**Written exercise:** Return each line below that contains the string "list". Case counts.

'''

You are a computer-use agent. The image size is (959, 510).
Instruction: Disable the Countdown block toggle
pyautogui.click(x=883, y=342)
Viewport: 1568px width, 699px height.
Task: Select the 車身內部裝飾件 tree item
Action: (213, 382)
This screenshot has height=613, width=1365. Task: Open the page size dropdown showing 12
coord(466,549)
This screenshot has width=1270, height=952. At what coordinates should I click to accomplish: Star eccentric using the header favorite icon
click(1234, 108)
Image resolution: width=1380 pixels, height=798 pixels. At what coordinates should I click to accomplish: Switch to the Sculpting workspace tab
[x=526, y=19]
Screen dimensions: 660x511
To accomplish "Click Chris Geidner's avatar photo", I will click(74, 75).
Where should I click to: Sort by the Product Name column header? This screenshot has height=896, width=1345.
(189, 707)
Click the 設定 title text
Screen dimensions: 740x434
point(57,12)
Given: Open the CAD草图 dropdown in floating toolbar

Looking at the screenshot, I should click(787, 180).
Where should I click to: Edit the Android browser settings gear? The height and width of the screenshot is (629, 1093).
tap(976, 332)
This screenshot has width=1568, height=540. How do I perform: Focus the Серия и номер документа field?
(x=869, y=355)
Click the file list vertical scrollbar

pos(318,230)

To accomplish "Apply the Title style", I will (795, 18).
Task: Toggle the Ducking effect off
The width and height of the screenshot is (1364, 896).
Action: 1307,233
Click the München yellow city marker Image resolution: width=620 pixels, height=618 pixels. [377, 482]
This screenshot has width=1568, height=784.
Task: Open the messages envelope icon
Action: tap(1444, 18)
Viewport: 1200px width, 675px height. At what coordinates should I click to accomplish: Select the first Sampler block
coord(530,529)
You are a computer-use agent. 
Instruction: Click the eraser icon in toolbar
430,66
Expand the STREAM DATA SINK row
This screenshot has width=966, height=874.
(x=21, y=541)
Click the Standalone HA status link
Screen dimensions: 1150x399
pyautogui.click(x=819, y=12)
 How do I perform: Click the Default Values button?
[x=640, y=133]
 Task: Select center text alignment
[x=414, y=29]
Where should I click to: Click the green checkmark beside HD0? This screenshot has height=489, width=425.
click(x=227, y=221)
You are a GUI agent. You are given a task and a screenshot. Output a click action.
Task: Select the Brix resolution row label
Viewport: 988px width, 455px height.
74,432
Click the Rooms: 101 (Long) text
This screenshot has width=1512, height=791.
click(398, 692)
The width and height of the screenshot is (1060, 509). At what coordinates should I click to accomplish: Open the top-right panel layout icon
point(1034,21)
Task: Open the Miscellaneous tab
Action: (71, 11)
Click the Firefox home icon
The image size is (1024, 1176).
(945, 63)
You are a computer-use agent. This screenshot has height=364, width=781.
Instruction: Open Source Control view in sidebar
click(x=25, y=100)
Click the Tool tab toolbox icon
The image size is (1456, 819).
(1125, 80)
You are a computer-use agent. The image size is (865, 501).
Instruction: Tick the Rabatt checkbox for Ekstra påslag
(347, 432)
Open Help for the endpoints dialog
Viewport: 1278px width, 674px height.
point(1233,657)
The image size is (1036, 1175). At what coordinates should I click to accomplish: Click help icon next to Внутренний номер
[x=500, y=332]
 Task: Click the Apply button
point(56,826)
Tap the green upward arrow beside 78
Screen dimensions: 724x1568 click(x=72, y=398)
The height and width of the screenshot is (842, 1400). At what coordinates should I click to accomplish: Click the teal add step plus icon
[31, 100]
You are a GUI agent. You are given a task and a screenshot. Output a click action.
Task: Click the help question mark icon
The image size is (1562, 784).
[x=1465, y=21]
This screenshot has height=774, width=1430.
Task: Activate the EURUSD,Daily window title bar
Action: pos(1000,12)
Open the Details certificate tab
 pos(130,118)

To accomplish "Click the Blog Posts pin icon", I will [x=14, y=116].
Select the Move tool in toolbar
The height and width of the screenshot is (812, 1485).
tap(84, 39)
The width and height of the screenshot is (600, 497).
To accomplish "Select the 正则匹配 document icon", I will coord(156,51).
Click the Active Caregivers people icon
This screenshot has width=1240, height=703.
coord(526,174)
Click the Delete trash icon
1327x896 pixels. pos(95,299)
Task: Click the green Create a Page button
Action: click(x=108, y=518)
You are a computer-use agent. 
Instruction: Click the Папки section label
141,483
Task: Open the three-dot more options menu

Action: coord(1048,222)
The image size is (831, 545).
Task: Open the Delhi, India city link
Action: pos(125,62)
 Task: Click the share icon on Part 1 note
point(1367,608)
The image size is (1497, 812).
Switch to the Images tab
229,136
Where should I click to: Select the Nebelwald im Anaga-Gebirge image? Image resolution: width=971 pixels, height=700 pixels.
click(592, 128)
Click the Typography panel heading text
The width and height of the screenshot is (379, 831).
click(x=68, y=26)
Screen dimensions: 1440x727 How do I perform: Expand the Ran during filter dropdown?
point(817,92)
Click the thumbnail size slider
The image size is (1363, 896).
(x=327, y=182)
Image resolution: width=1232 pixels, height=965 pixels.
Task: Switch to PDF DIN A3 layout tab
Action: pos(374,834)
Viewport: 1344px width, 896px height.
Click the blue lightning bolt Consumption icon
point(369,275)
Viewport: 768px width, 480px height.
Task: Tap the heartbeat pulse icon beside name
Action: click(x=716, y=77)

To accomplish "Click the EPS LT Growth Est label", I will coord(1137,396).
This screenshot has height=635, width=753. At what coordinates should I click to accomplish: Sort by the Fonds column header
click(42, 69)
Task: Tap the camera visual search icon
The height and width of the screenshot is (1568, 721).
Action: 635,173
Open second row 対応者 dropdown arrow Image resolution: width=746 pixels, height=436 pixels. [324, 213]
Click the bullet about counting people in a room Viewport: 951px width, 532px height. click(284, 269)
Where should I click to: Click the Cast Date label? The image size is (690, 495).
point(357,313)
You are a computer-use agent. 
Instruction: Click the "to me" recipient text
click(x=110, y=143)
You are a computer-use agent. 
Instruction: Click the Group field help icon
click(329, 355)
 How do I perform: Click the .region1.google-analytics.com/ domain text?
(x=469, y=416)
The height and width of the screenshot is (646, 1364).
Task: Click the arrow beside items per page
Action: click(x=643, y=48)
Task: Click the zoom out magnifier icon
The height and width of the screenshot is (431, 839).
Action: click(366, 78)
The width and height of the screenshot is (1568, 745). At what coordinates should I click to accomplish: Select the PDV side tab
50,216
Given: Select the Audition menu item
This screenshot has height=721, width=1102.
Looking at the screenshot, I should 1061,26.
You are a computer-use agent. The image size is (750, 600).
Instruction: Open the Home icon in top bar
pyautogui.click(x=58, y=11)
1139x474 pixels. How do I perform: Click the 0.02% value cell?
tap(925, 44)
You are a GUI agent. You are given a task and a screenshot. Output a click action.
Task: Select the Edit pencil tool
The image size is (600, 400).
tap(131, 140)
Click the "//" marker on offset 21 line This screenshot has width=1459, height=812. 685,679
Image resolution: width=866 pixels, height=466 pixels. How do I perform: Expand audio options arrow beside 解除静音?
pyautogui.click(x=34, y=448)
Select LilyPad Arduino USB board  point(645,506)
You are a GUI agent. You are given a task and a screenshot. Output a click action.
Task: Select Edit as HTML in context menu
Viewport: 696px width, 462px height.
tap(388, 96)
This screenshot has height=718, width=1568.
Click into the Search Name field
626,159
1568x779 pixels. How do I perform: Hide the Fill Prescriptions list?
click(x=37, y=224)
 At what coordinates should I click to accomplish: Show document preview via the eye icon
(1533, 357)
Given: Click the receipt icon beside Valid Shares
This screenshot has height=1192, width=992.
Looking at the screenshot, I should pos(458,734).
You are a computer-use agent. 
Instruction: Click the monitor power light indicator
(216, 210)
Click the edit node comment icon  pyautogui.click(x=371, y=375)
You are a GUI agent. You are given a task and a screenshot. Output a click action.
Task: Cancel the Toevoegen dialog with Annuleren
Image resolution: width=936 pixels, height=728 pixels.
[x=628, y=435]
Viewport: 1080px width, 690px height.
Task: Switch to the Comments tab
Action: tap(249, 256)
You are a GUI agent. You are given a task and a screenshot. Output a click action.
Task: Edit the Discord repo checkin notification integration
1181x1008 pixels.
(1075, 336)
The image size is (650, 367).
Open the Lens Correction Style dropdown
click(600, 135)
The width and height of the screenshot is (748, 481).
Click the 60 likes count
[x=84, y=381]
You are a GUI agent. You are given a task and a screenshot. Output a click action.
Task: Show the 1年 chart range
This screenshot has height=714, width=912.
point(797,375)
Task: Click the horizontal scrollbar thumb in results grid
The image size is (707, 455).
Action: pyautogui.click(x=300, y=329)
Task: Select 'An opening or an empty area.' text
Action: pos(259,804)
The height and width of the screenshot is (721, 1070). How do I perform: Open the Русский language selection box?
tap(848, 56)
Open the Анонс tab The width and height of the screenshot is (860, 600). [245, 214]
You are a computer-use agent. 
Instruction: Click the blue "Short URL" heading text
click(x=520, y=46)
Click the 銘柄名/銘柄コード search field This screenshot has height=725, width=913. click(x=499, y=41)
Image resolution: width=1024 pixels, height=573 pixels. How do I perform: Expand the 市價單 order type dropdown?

'''

**Worked solution:**
Click the file list vertical scrollbar
1568x779 pixels. How do I perform: Hide the Fill Prescriptions list?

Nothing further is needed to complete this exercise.